Von den basisdemokratischen bis anarchistischen Visionen der frühen IT-Freaks ist nicht allzu viel übriggeblieben. Nur wenige glauben noch daran, dass das Internet die Menschen befreit und vereint, dass es sie immer klüger macht und die Welt gerechter.

Der arabische Frühling Anfang der 2010er Jahre, maßgeblich von sozialen Netzwerken organisiert, wurde brutal niedergeschlagen. Prominenten Whizzleblowern drohen langjährige Haftstrafen (Julian Assange, in britischer Auslieferungshaft) oder ein frustrierendes, endloses Exil (Edward Snowden in Russland). Fake News, Deepfakes und Verschwörungstheorien jeder Art breiten sich aus. Geheimdienste überwachen das Netz, staatlich gesteuerte Hackergruppen infiltrieren geschützte Systeme, Konzerne machen Milliardengewinne mit ihren Kundendaten. Und jeder, der sich für die Rechte einer Minderheit einsetzt, muss mit einem Online-Shitstorm rechnen.

Moderne Techno-Utopien wirken oft kälter als die Hippieideale der Garagen-Startup-Gründer aus den 1970ern oder die Visionen des Chaos Computer Clubs in den 1980er Jahren. Heute geht es nicht mehr um die Befreiung des Individuums von gesellschaftlichen Zwängen durch gemeinschaftliche Vernetzung, sondern um die Befreiung von allem, was die Entfaltung des Menschen beschränkt – nicht zuletzt Leid, Krankheit und Tod. Besonders radikale Denker fordern sogar die Abkehr von allem, was uns als Menschen ausmacht.

In Band 5 der Ram-Collins-Reihe („Die Lambda-Katastrophe“) outet sich Tanja, die neue Freundin von Mirco, zunächst als Transhumanistin, bevor sie in Band 6 („Die UFO-Programmierung“) zum Posthumanismus konvertiert. Das sind zwei verwandte philosophische Schulen aus dem angelsächsischen Raum, angelegt irgendwo zwischen Science-Fiction, technologischem Utopia und einer säkularen Religion. Seit Kurzem gibt es eine weitere Richtung, die im englischen Original „Effective Accelerationism“ genannt wird und sich vor allem im Silicon Valley verbreitet.

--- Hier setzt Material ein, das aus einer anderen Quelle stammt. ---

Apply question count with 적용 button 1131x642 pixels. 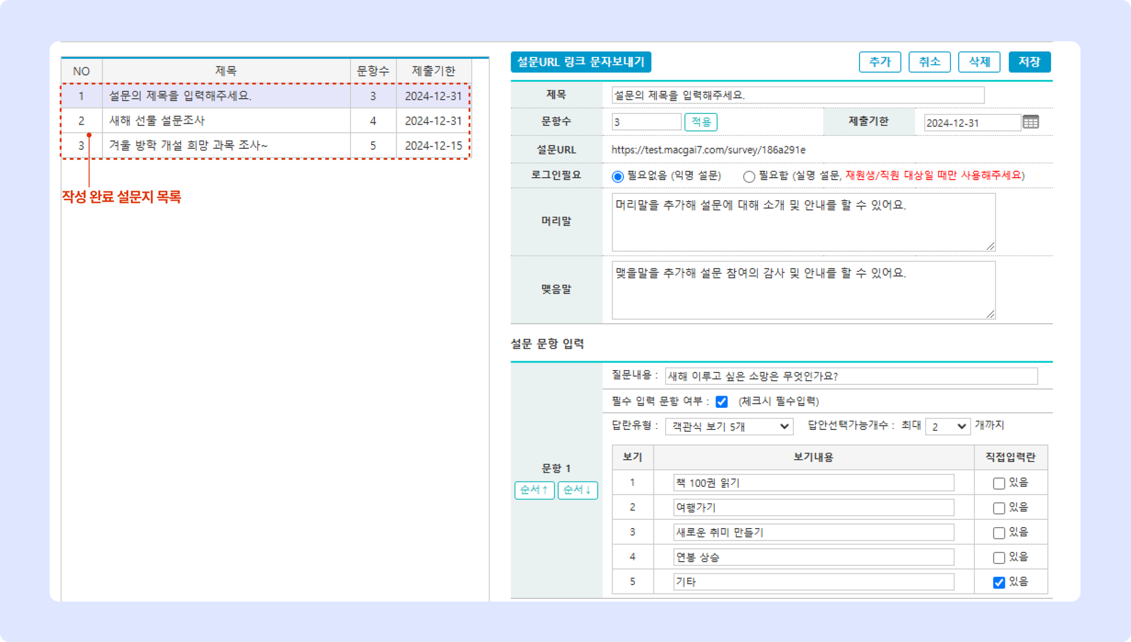pos(701,122)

Wofür stehen diese Begriffe?

Transhumanismus

Die transhumanistische Philosophie verfolgt das Ziel, das intellektuelle, sensorische und körperliche Potenzial des Menschen durch Technik zu erweitern, und behauptet, wir wären zum Fortschritt verpflichtet. Wie einige Spielarten des Posthumanismus beruft sich der Transhumanismus auf Friedrich Nietzsches „Übermenschen“ aus „Also sprach Zarathustra“, der alle menschlichen Mängel und Schwächen überwindet. Wie dieses Weltbild, das später die Nationalsozialisten inspirierte, hat auch der Transhumanismus seine Schattenseiten.

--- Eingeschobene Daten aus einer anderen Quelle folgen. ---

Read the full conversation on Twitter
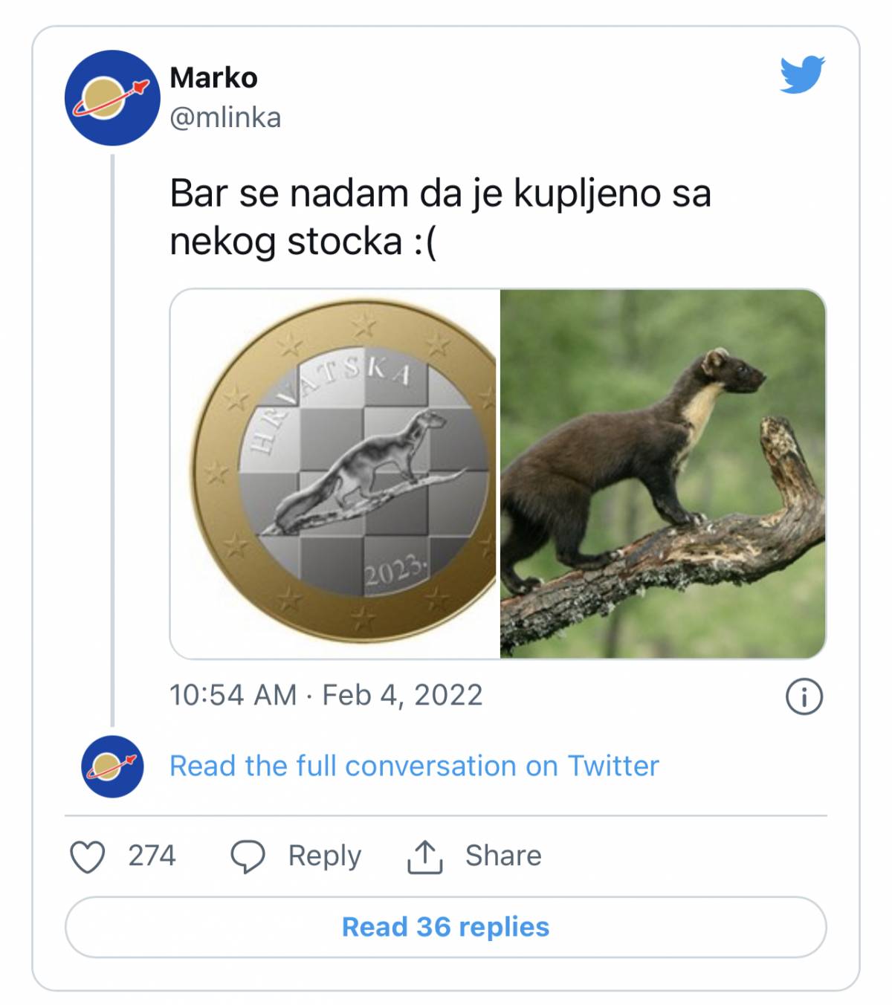Screen dimensions: 892x1005 (414, 766)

Im Zentrum steht also der neue Mensch und seine zukünftige Großartigkeit. Themen wie Naturzerstörung oder die Grenzen von Ressourcen und Wachstum spielen keine große Rolle. Stattdessen soll alles gefördert werden, was die Lebenserwartung erhöht und die Krankheitsanfälligkeit verringert. Individualisierte gentechnologische Medikamente, Nanobots, die körperliche Schäden reparieren können, gezielte Workouts und andere Selbstoptimierungsmethoden auf der biologischen Seite, virtuelle Welten, Cyborgimplantate, KI-Modelle und Gehirnsimulationen auf der elektronischen.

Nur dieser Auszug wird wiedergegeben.